Resulta, pues que, con Trump, Estados Unidos no dejaría de lado aquel sueño. Las promesas de campaña del republicano invitan a pensar que tomará medidas para estimular la economía nacional a través de políticas proteccionistas (a esto se debe que los liberales y libertarios renieguen de Trump). Esta actitud quizás afecte a otros países y puede que perjudique al mismo país, pero en términos del futuro de la humanidad, si Estados Unidos invierte en su desarrollo tecnológico, estaría acelerando la ocurrencia de aquel futuro glorioso. No debe olvidarse que Elon Musk apoyó abiertamente su candidatura, tanto con donaciones como a través de la plataforma X, ni tampoco que Musk es reconocido por sus intrépidas inversiones futuristas. ¿Será en el gobierno de Trump que veremos vehículos autónomos invadiendo en masa las calles norteamericanas, droides caseros inteligentes, un tránsito más veloz hacia Smart Cities, masificación de Neuralink e interfaces cerebro-computadora (transhumanismo), así como el inicio de la colonización de Marte?
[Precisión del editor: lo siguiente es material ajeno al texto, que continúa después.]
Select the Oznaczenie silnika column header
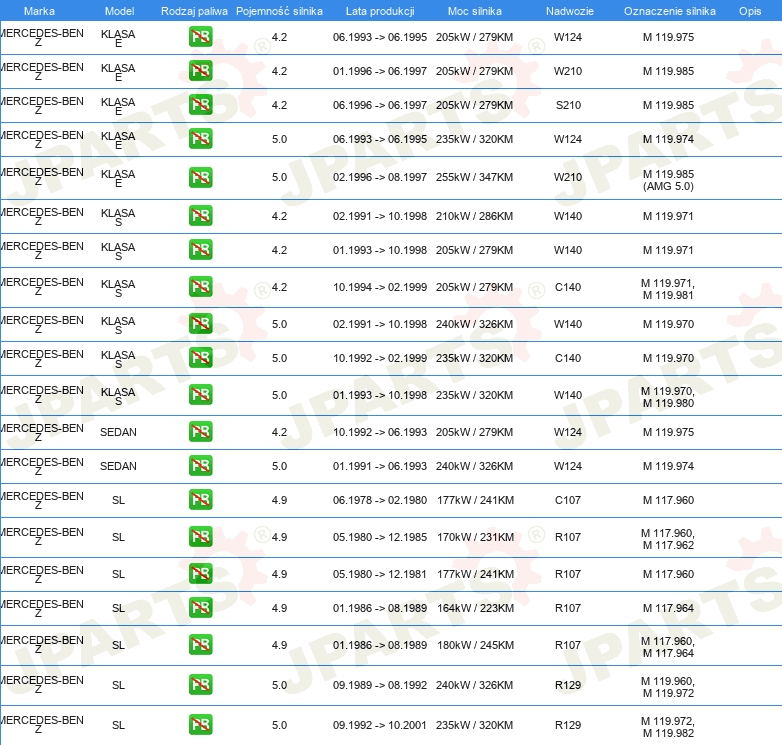 [x=669, y=11]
Otro factor a considerar es que, una vez anunciada la victoria de Trump, CEOs y directores de importantes firmas de la industria tecnológica, tales como Mark Zuckerberg (Meta), Jeff Bezos (Amazon), Tim Cook (Apple), Sam Altman (OpenAi), Sundar Pichai (Google), entre otros, saludaron rápidamente al próximo presidente y expresaron su deseo por contribuir y trabajar en un proyecto común con su administración. ¿Veremos un Estados Unidos repotenciado que incline la balanza del futuro hacia occidente? ¿La balanza de un futuro que parece asomarse con fuerza desde China, Singapur, Japón y otras latitudes del Este?
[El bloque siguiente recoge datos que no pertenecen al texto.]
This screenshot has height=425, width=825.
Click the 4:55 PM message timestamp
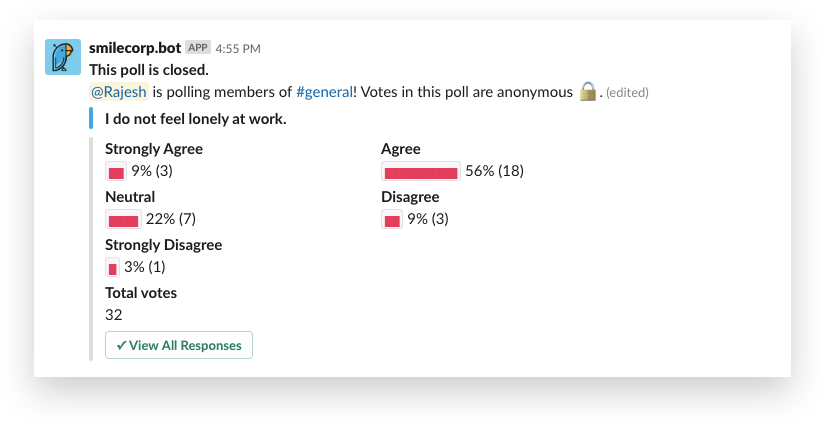coord(238,48)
Quizás las relaciones geopolíticas internacionales (guerra Rusia-Ucrania, conflicto Israel-Palestina, tensión Taiwán-China) se compliquen con la victoria de Trump. Algo similar puede que ocurra con las problemáticas sociales, como el control migratorio o el retroceso en asistencias sociales, y la polarización política mundial entre conservadores y progresistas. No obstante, al margen de todo esto me atrevo a sugerir que, de concretarse el proyecto común entre la administración Trump y la industria tecnológica, el futuro glorioso podría acelerarse. Si la victoria de Trump implica la derrota del wokismo y de su enfoque cortoplacista que atiende a sensibilidades antes que problemas reales (esperemos que su derrota se dé a nivel internacional pronto), las consecuencias de la administración Trump solo serían un pequeño precio a pagar a cambio de acelerar aquel glorioso futuro civilizatorio. No importa si es Estados Unidos o China el que lo logra, pero acelerar el adelanto tecnológico desde un enfoque largoplacista resulta imprescindible para asegurar nuestra continuidad como especie y conquistar el cosmos. Parece pues, que la victoria de Trump fue la derrota del wokismo, pero también la victoria del futuro.